Trauma can impact everyone’s lives differently, and traumatic events that happen to a teenager can seriously impact their ability to have a normal life. Teens, when compared to adults, have inadequate coping skills. After a traumatic event, they may experience anxiety and depression, or turn to alcohol and drugs as a solution to make invasive thoughts and memories go away.

Trauma

In addition, what is traumatic to a teenager may not seem traumatic to an adult. Even changing schools or school districts can seem like a traumatic event to a young child, or seeing something disturbing on the news. Often, teens do not know how to deal with their feelings surrounding these events, and memories can manifest themselves in many negative ways.

There are many symptoms that may indicate that a child or teen has experienced a traumatic event, unbeknownst to the parents. Do keep in mind that symptoms are typically present for at least a month. Some of these symptoms include invasive memories and nightmares, dissociating, avoidance of regular life or avoidance of things that they used to enjoy, diminished interest in things and events that they used to enjoy, social avoidance, increased anxiety, impulsivity, and self-destructive behavior.

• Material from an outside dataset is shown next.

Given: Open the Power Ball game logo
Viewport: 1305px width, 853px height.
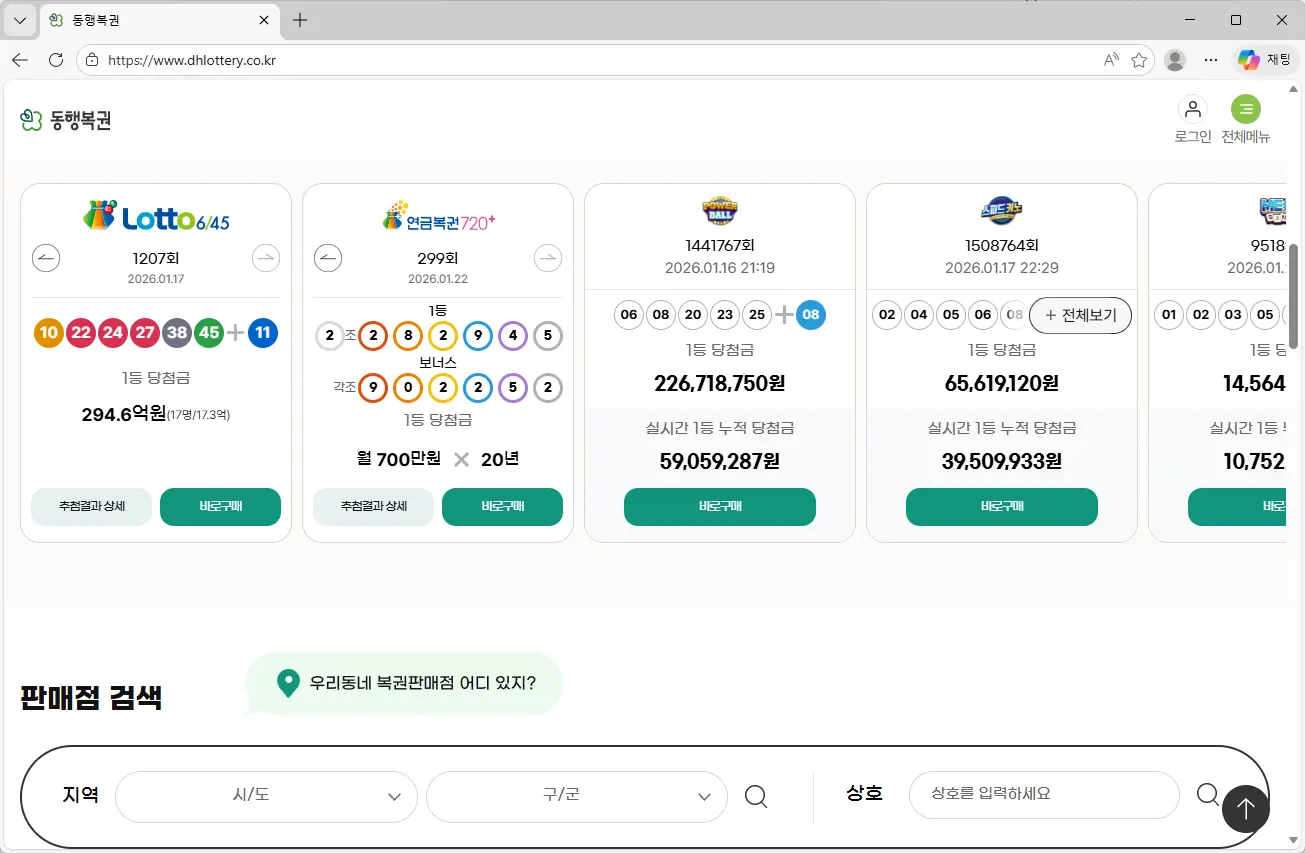Looking at the screenshot, I should (x=719, y=210).
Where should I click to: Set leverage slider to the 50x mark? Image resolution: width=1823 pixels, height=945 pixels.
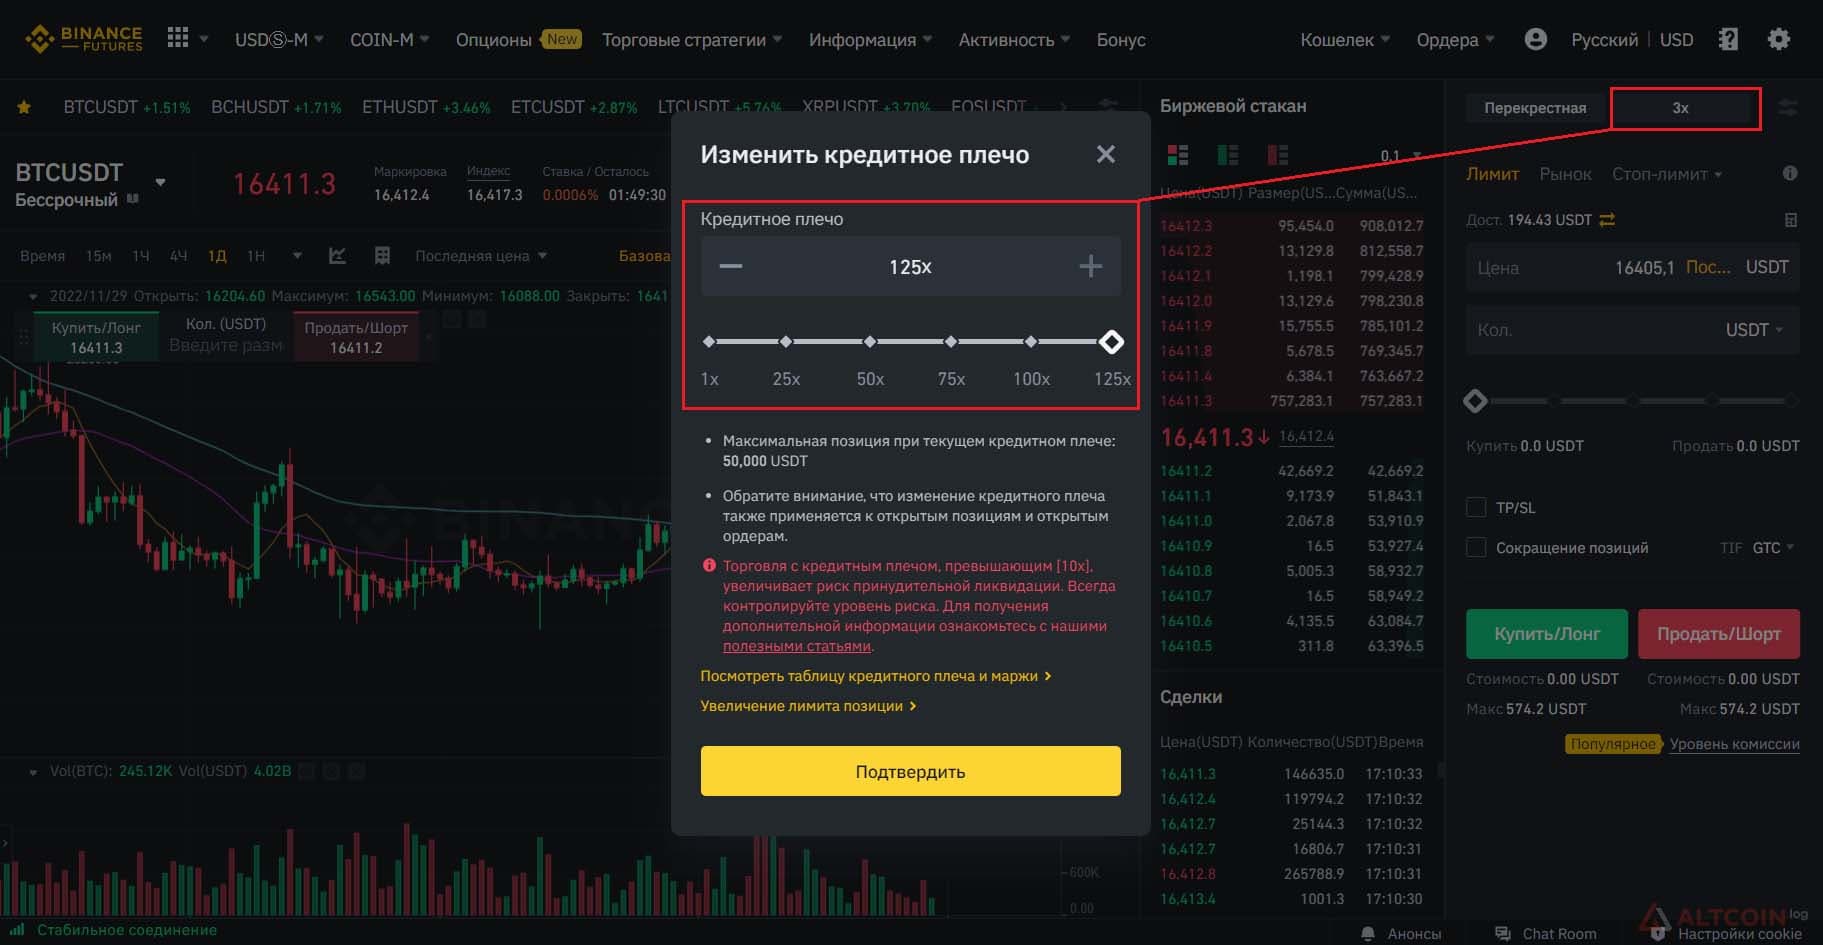[x=870, y=342]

How can Wilderness Therapy help?

Typically, a traumatic event is characterized by a teen witnessing a trauma, experiencing it firsthand, or having a close relative or friend that has experienced firsthand trauma. Here at Rites of Passage NW, we can help teens recover from traumatic events with intense therapy from certified professionals. In addition to introspection, journal writing, and wilderness therapy, we also offer individual counseling and group therapy for those teens who need extra help beyond drugs and alcohol. Often the root of drug and alcohol abuse and dependence has a very real reason, such as grief and loss, or traumatic experiences.